Provided passage —
------------------------------------------------------------

Estimates of future net revenues from our proved reserves, Standardized Measure and PV-10 (PV-10 is a non-GAAP measure defined below), as of December 31, 2017, 2016 and 2015 are made in accordance with SEC criteria, which is based on the preceding 12-months' average adjusted price after differentials based on closing prices on the first business day of each month, (excluding the effects of hedging) and are held constant for that year's reserves calculation throughout the life of the properties, except where such guidelines permit alternate treatment, including, in the case of natural gas contracts, the use of fixed and determinable contractual price escalations. We have interests in certain tracts that are estimated to have additional hydrocarbon reserves that cannot be classified as proved and are not reflected in the following tables.

The following prices are used to estimate our SEC proved reserve volumes, year-end Standardized Measure and PV-10. The 12-month 2017 average adjusted prices after differentials were $2.95 per Mcf of natural gas, $50.38 per barrel of oil, and $20.32 per barrel of NGL, compared to $2.43 per Mcf of natural gas, $41.07 per barrel of oil, and $16.13 per barrel of NGL for 2016 and $2.61 per Mcf of natural gas, $49.58 per barrel of oil, and $14.64 per barrel of NGL for 2015.

------------------------------------------------------------

Aim A —
Answer these questions about the passage on proved reserves:
(i) On what day of each month are the closing prices taken for the average price?
(ii) What was the 2017 average adjusted price per barrel of oil?
(iii) What was the 2015 average adjusted price per barrel of NGL?
Aim B — Can you extend the passage on proved reserves, picking up right after its final sentence?

------------------------------------------------------------

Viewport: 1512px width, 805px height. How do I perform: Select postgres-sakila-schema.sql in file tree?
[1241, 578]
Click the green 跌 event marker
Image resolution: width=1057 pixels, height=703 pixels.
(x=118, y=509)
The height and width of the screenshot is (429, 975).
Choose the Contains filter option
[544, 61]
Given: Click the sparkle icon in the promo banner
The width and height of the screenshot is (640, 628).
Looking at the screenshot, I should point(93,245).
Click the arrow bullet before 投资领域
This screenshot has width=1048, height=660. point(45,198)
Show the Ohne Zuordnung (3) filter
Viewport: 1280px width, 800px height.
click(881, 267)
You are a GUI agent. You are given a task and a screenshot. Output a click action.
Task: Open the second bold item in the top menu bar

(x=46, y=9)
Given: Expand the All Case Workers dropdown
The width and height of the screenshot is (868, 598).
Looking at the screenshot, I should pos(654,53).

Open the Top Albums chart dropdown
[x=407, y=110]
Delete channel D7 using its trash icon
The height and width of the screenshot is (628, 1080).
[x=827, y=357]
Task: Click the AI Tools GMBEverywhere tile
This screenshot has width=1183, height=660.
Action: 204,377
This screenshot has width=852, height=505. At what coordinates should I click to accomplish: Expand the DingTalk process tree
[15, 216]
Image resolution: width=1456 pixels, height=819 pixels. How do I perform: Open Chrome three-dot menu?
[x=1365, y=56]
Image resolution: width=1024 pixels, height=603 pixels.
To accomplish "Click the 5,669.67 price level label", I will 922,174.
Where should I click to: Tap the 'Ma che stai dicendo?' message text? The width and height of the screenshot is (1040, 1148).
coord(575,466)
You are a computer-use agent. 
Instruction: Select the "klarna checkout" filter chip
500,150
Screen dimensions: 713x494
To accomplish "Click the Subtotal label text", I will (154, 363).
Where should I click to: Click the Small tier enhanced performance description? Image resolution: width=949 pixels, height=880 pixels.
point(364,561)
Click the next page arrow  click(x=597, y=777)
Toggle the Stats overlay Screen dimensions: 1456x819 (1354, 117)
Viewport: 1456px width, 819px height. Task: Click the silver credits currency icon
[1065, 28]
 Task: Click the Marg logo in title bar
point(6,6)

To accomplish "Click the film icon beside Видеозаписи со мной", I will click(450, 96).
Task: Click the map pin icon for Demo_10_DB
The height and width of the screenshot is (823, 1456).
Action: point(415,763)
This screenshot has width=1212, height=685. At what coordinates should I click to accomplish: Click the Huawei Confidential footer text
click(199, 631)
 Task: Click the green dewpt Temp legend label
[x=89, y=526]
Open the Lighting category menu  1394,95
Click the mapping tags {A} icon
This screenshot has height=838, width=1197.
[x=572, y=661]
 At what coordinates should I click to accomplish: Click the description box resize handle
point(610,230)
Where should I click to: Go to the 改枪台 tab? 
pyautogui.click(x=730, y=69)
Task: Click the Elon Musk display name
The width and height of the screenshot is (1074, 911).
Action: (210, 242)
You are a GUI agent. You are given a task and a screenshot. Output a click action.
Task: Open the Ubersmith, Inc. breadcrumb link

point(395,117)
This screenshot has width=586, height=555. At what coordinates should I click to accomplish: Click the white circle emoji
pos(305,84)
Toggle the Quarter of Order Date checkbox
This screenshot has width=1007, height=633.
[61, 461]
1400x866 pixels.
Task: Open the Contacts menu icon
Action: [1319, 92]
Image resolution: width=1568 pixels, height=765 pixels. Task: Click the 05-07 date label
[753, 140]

------------------------------------------------------------

Exercise result A —
(i) The first business day of each month.
(ii) $50.38 per barrel.
(iii) $14.64 per barrel.

Exercise result B —
As noted above, PV-10 Value is a non-GAAP measure. The most directly comparable GAAP measure to the PV-10 Value is the Standardized Measure. We believe the PV-10 Value is a useful supplemental disclosure to the Standardized Measure because the PV-10 Value is a widely used measure within the industry and is commonly used by securities analysts, banks and credit rating agencies to evaluate the value of proved reserves on a comparative basis across companies or specific properties without regard to the owner's income tax position. We use the PV-10 Value for comparison against our debt balances, to evaluate properties that are bought and sold and to assess the potential return on investment in our oil and gas properties. PV-10 Value is not a measure of financial or operating performance under GAAP, nor should it be considered in isolation or as a substitute for any GAAP measure. Our PV-10 Value and the Standardized Measure do not purport to represent the fair value of our proved oil and natural gas reserves.

The following table provides a reconciliation between the Standardized Measure (the most directly comparable financial measure calculated in accordance with U.S. GAAP) and PV-10 Value of the Company's proved reserves.
 
As of December 31,
(in millions)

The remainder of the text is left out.